Мой дорогой, обаятельный, безгранично любимый отец не знал, не предполагал эту подчас непосильную с детства борьбу. Я любила не скрипку, а рояль. Началось это еще со времен няни Карповны, лет так с четырех-пяти. Очень часто отец по вечерам играл на рояле до позднего времени. Укладывали меня спать в восемь часов вечера, проснувшись ночью, я всегда слышала глухо долетавшие до меня звуки рояля, тихонечко вставала, чтобы не разбудить няню Карповну, и раскрывала настежь двери нашей комнаты. Меня влекли звуки, чаровали, сливаясь как бы в одно с фантастическими сказками няни Карповны.
По утрам няня бывала очень обеспокоена, находя двери нашей комнаты открытыми.
— Это что же, батюшки, мать честная, ведь своими руками закрывала, — бормотала она.
Стала закрывать двери на ключ, но и это не помогало, дело дошло до святой воды. Ну, тут уж пришлось признаться, что бесовской силой являлась я. Няня была озадачена и разгневана, но поток моих поцелуев всегда прекращал ее неудовольствие. Примиряюще ворча, она добавляла:
— У, баловница, нет на тебя управы, горе мне потатчице.
Подошло время начала моего общего образования. Ни в институт, ни в гимназию отец ни за что не хотел меня отдать. Я проходила гимназический курс дома, держала экзамен каждый год экстерном. У меня было четыре учителя и пятый, профессор, мой отец.
Учитель математики, как и сама математика, никогда не интересовали меня, но учитель русского языка, в особенности при изучении литературы и словесности, увлекал меня красотами русской речи.

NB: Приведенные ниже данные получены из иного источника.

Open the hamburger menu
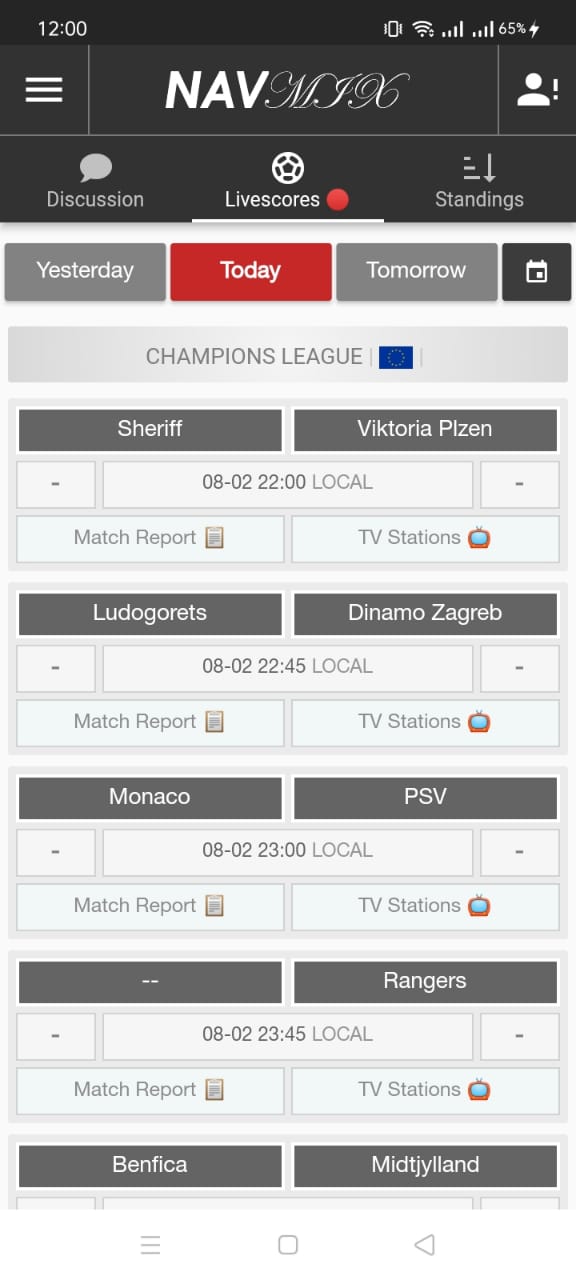Viewport: 576px width, 1280px height. [44, 90]
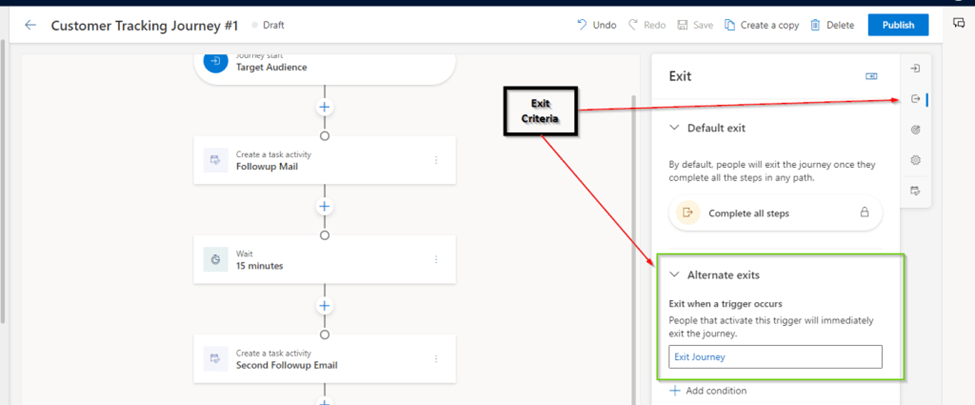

Добродушный батюшка преподавал Закон Божий. Начали мы с молитв и Ветхого Завета. Если бы батюшка был сух и строг, как учитель математики, то мне и в голову бы не пришло засыпать его вопросами, не соответствующими ни его сану, ни преподаваемому им предмету. Терпел он, родненький, терпел и наконец возмущенно сказал:
— Ну, будет тебе немало на том свете, богохульница! Ярко вспыхнул образ Карповны, «тот свет», бесы, сковородка, последствия. Больше подобных вопросов батюшке я не задавала.

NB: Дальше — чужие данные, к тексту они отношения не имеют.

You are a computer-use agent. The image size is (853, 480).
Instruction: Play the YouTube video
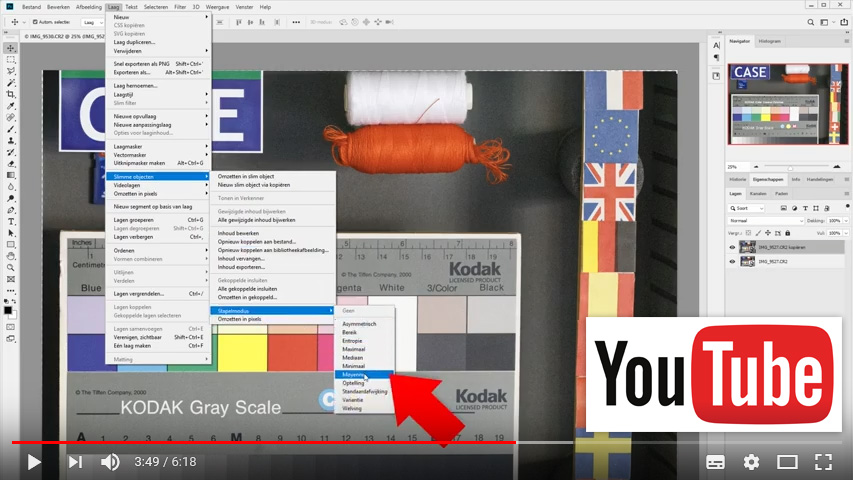pos(33,462)
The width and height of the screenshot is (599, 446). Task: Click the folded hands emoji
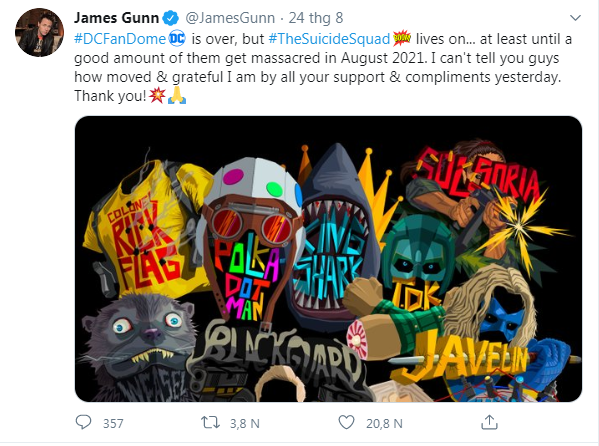pyautogui.click(x=177, y=95)
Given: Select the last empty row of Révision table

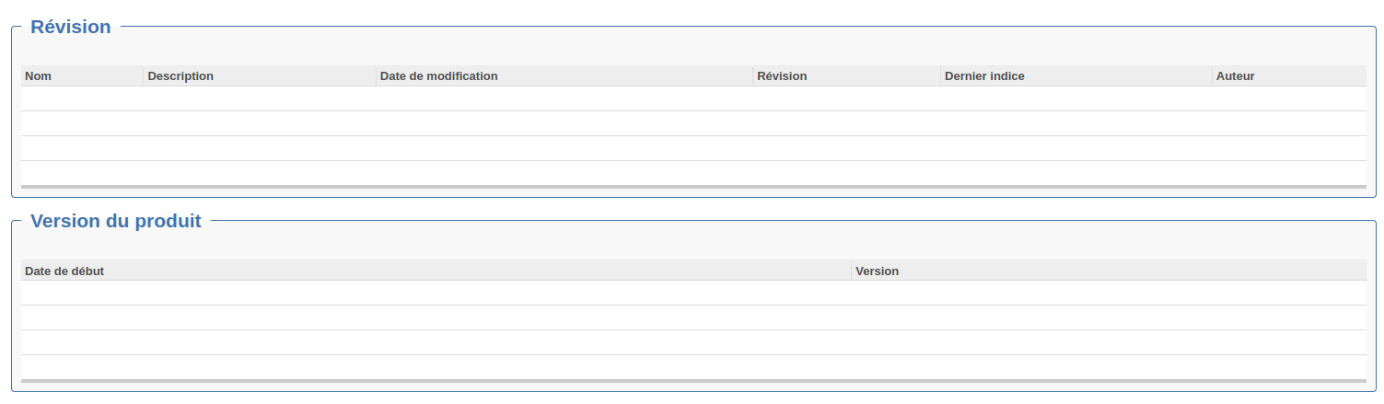Looking at the screenshot, I should (693, 172).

Француженка была типичной «мадемуазель», которые наводняли наши дворянские семьи в роли гувернанток.
Будучи блестяще, всесторонне образованным, мой отец не скупился обогатить меня самыми подробными сведениями по географии и истории. Он с поразительным терпением и умением делал мертвый предмет интересным и живым. Отец обыкновенно говорил:
— Ну, куда мы сегодня попутешествуем? Скажем, на Северный полюс.

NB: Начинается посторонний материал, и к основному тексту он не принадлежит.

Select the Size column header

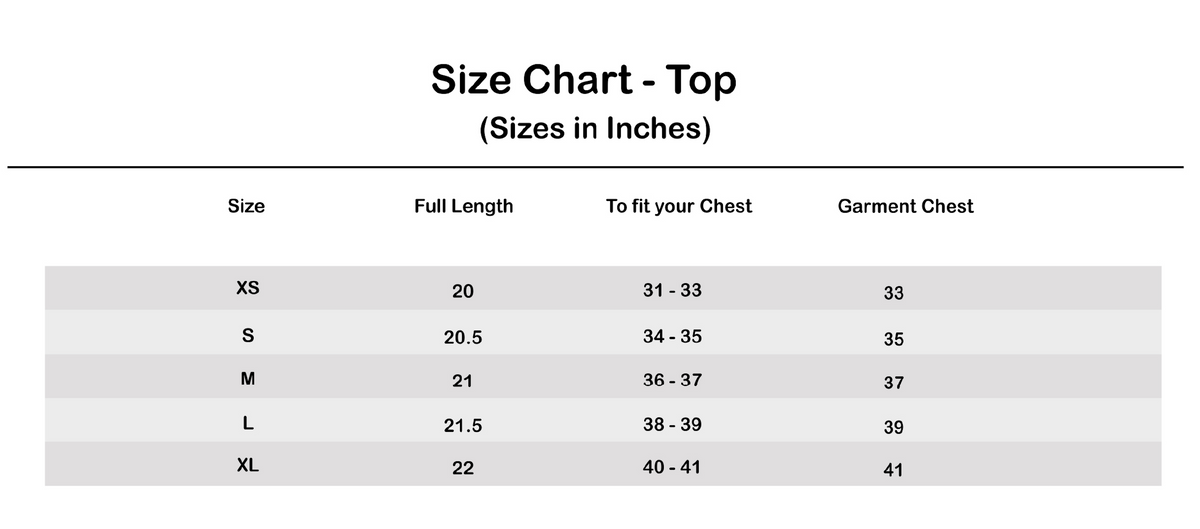(246, 206)
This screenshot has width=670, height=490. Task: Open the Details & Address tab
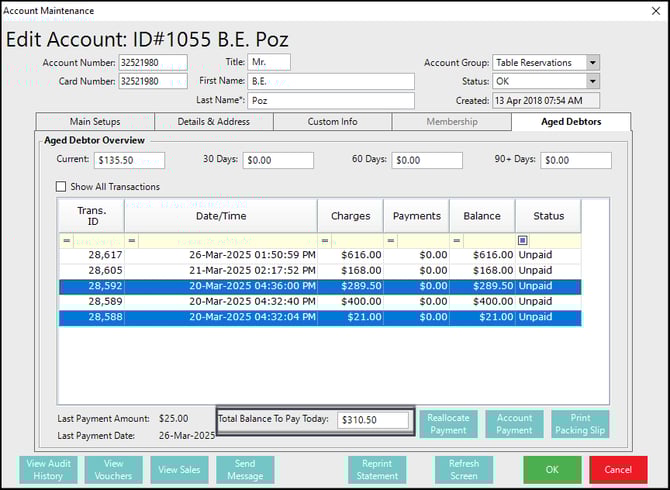(213, 122)
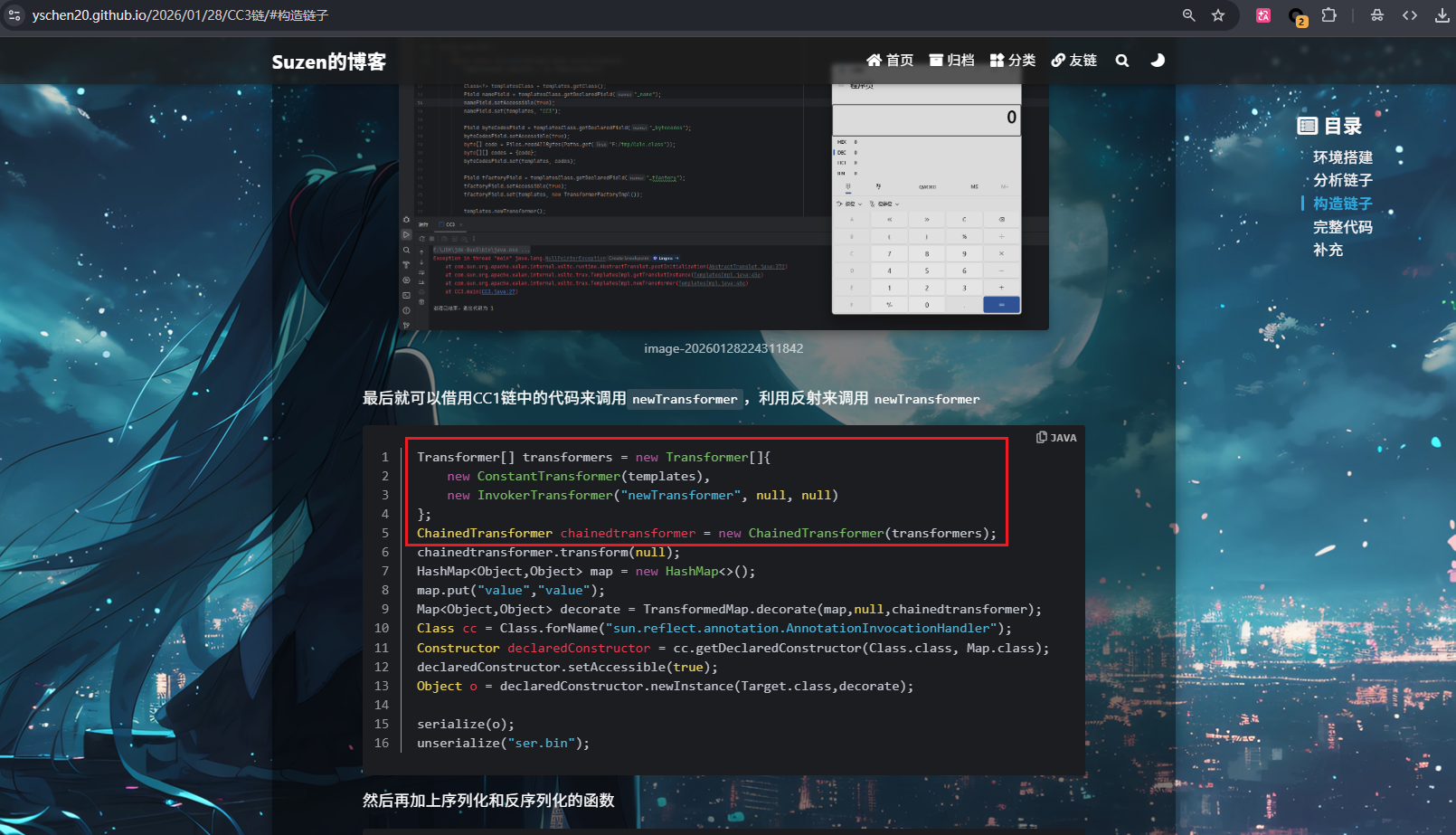Viewport: 1456px width, 835px height.
Task: Open the 分类 categories page
Action: click(x=1013, y=61)
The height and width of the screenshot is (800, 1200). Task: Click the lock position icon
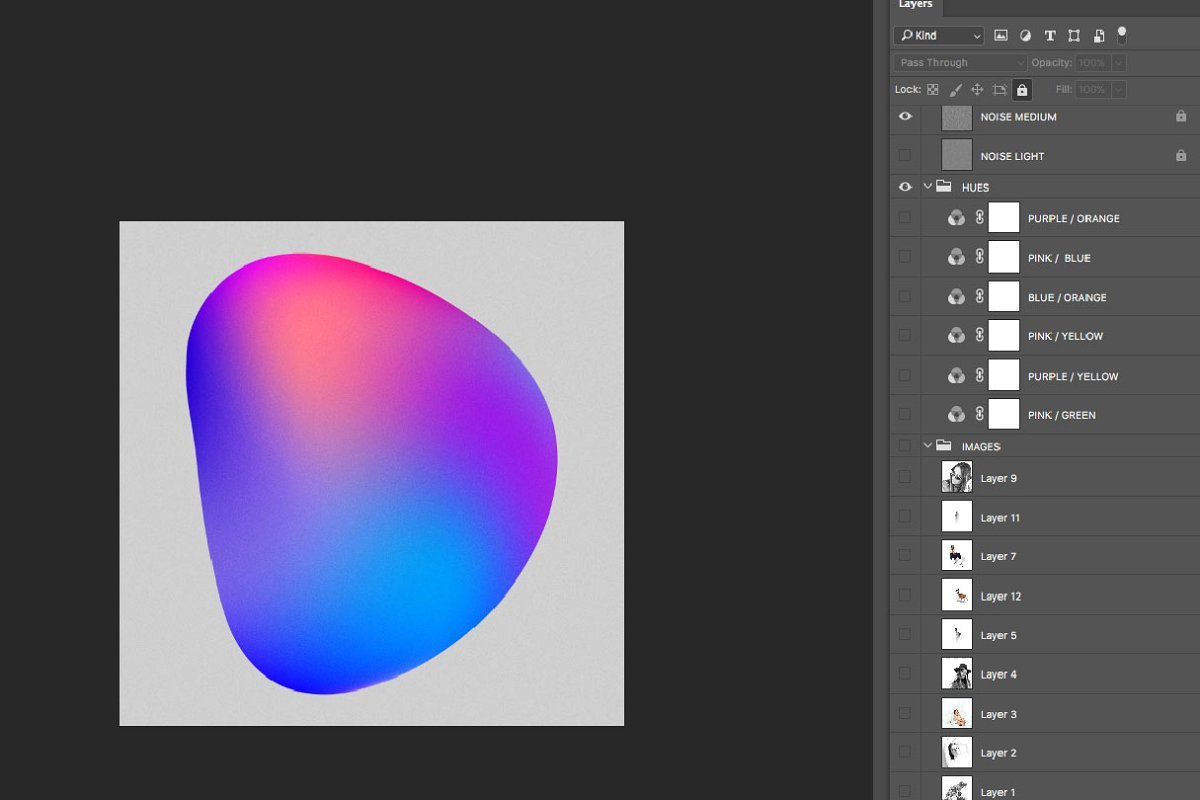[977, 90]
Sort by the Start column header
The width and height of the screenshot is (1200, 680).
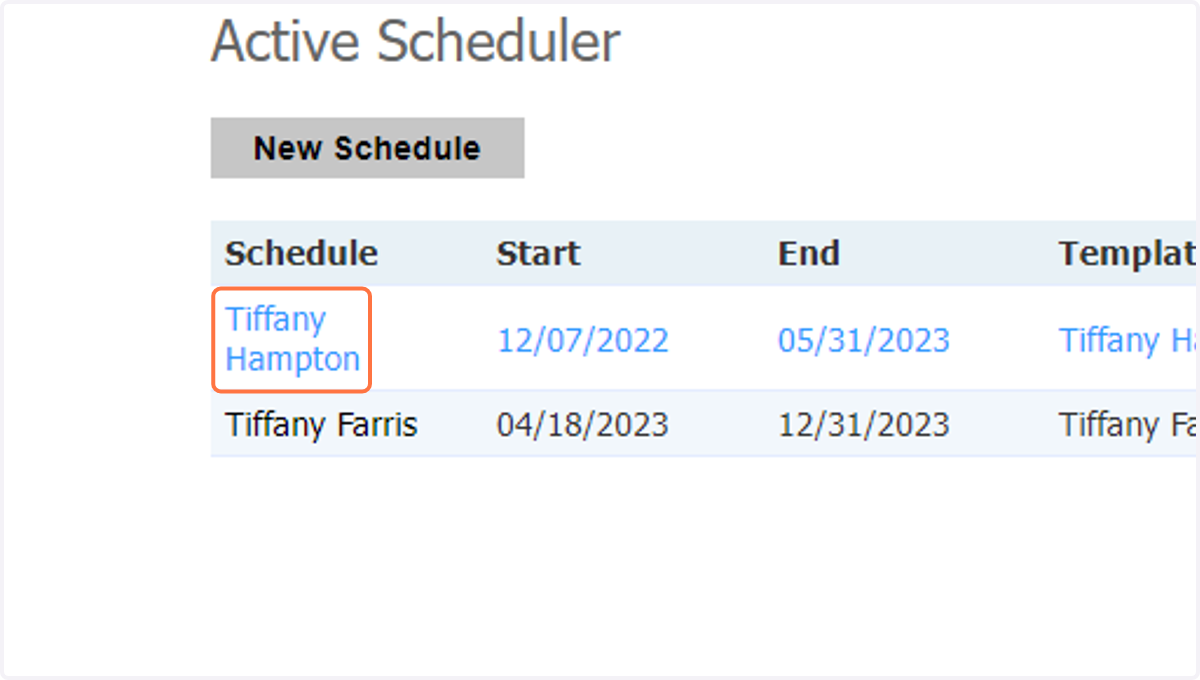tap(538, 254)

Самоедов, суровую природу, белых медведей, пингвинов, а в особенности собак, обслуживающих самоедов, я представляла себе, как живых. Все это сопровождалось снимками, гравюрами, картинами и рассказами об их суровой жизни. Отец был живой книгой, урок до мельчайших подробностей запоминался быстро и легко.
Таким же путем знакомил он меня с историей государства Российского и всего земного шара. Он передал мне свою любовь к России, Москве, к последней он питал, хотя и не был москвичом, особое нежное чувство. Все, все, что он успел развернуть передо мной, запечатлелось на всю жизнь.
Первые два учебных года прошли благополучно, мне минуло двенадцать лет. У меня не было времени для проведения в жизнь каких-либо предприятий моего беспокойного ума. Разве вот только не так давно, будучи в весьма приподнятом веселом настроении, я съехала верхом по перилам с верхнего этажа и очутилась в объятиях отца.
— Молодец, — сказал он, — очень смело. Но жаль, как женщина ты теряешь свою обаятельность.